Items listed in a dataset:
● ● ●

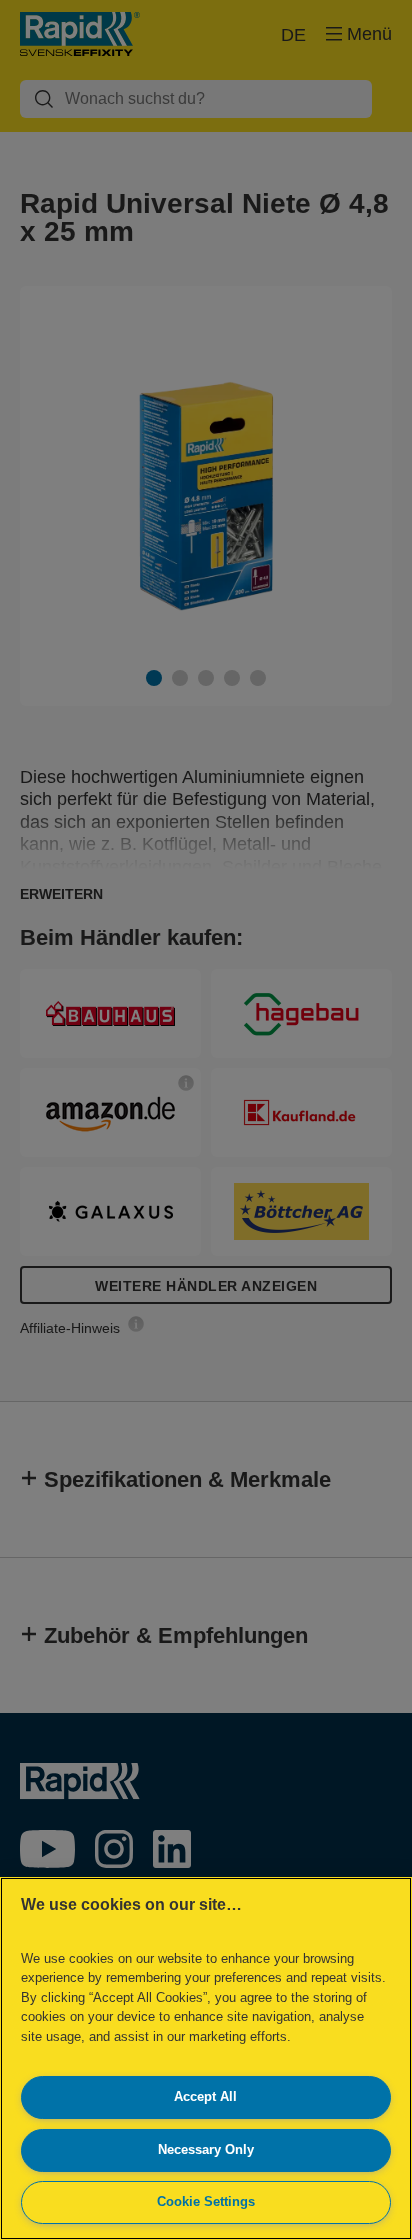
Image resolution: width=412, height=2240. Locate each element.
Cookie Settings (206, 2201)
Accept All (205, 2096)
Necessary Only (206, 2149)
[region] (206, 2058)
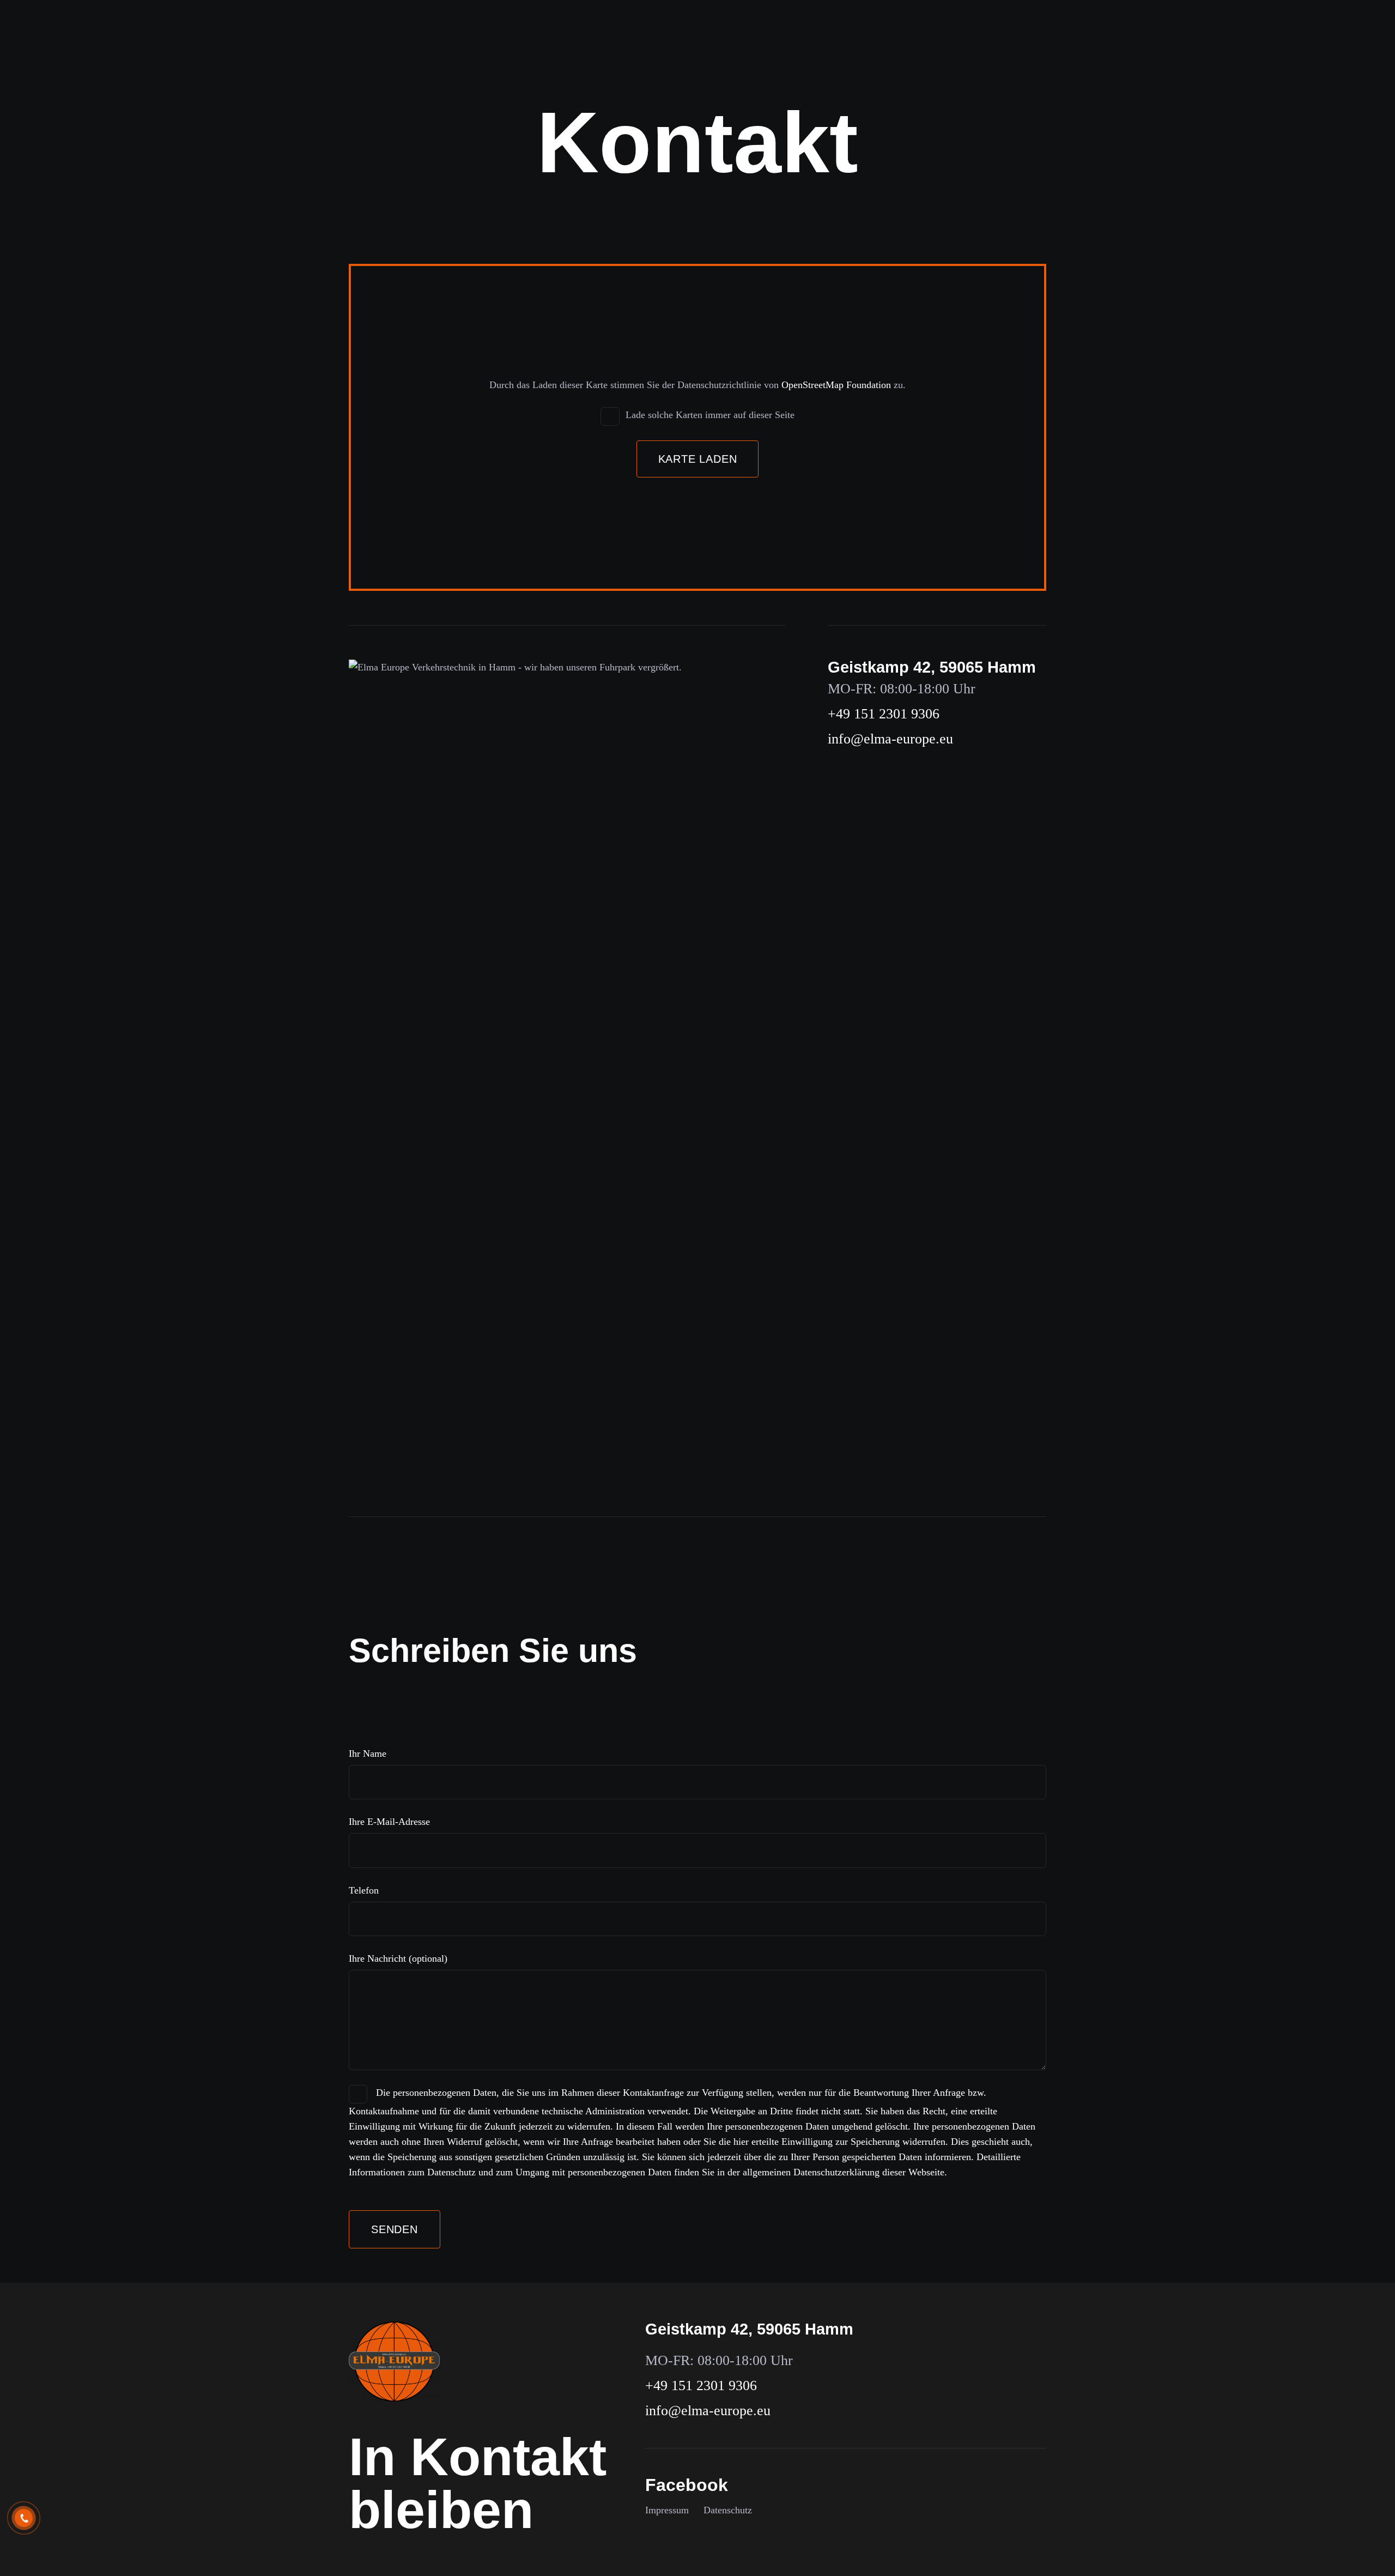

● ● ●

Action item >> Please repeat every record exactly as it stands, leaving out any pictures.

The completed task >>
Image resolution: width=412, height=2240. Locate each element.
Cookie Settings (206, 2201)
Accept All (205, 2096)
Necessary Only (206, 2149)
[region] (206, 2058)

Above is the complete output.